LES SANTONS DE PROVENCE


  Au pied des Monts du Vaucluse, Yves Michel n'est pas un santonnier ordinaire. Non seulement il crée ses petits personnages dans l'argile de sa colline, mais en plus il les raconte. On vient parfois de très loin pour écouter ces histoires qui nous transportent dans un monde aujourd'hui disparu. "Chacun possède sa petite idée sur le santon mais tout ça reste, la plupart du temps, très vague. Et les gens du pays sont souvent les plus mal informés. Ils croient savoir. Comme ces parisiens qui ne sont jamais montés sur la tour Effeil et qui vous en parlent avec beaucoup d'assurance et d'autorité.

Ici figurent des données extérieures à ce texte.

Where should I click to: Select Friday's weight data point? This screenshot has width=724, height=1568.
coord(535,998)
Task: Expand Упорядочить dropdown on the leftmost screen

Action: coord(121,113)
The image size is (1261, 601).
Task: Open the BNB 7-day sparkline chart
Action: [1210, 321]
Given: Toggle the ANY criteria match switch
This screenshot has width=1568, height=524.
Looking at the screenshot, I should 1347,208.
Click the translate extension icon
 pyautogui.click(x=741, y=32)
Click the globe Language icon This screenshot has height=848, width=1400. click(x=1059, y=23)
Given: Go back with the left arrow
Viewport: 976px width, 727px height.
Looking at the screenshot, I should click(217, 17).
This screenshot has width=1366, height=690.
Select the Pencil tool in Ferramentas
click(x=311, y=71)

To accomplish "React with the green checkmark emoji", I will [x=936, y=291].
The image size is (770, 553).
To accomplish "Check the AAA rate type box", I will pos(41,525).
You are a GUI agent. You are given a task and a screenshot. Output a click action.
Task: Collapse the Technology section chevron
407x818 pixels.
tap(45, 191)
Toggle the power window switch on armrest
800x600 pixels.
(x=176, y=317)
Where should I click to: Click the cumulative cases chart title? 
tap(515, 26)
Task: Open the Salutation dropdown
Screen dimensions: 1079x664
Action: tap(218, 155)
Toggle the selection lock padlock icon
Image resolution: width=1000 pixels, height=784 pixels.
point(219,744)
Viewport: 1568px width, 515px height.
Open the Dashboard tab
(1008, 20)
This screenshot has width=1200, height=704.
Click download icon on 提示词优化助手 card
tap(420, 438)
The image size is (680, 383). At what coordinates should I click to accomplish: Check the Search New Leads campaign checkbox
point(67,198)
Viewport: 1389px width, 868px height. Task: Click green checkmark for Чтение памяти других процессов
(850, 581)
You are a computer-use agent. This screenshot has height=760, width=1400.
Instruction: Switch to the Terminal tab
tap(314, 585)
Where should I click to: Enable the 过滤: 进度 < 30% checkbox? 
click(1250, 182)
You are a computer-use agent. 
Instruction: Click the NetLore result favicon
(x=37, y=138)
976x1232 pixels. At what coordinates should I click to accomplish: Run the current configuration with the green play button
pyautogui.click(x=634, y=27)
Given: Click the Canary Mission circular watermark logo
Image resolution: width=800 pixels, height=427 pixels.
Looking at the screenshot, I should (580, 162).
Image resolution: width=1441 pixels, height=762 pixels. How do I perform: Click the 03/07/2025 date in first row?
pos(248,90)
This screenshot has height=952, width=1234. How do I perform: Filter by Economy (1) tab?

"Le santon, représentation de personnages types de notre pays, aux caractères bien définis, avec leurs qualités et leurs défauts d'hommes et de femmes, est en quelque sorte le détenteur de notre vieille civilisation provençale, le garant de notre culture. Il reflète, aussi, un certain art de vivre qu'on a presque fini par oublier, prisonnier que nous sommes de la vie moderne et de sa course effrénée vers des mirages qui s'enfuient devant nous.
"Tout cela, bien sûr, indissociable de la parole. Car le personnage d'argile en lui même n'est rien si on ne parle pas de lui, si la mémoire populaire disparaît. Dans le temps, les grand-mères s'asseyaient près de la crèche, prenaient les petits enfants sur les genoux, et racontaient. Inventaient. Mais avec l'invention toute simple des gens qui sont restés purs; une invention qui puisait simplement dans la vie quotidienne. Pour évoquer le petit sujet d'argile représentant le meunier il suffisait de faire allusion au meunier du village. Pareil pour le rémouleur ou le maréchal ferrant.



"Regardez-les, tous ces petits bonhommes, imaginez un instant qu'ils s'animent, qu'ils sont vivants, et vous comprendrez qu'il fait bon vivre dans ce village où tout le monde se connaît, où l'amitié et les fâcheries gardent une mesure humaine. Voici mon arrière-grand-père, pêcheur de sorgue; sa femme qui vendait le poisson sur la place de l'église; mon grand-père, chasseur et braconnier; mon cousin boulanger; mon ami le gitan qui s'arrête ici chaque année en descendant aux Saintes-Marie-de-la-Mer. Oui, pour moi, je connais intimement chacun de ces personnages. D'ailleurs, si je ne les connaissais pas, ils n'arriveraient jamais sur ma table de travail. "Ici, tout a sa juste mesure. Le riche est riche parce qu'il a planté des oliviers et de la vigne, et le pauvre ne va jamais jusqu'à la misère. Quel joli monde que le monde des santons! Les méchants deviennent bons, les avares ouvrent leur bourse, les ennemis se réconcilient.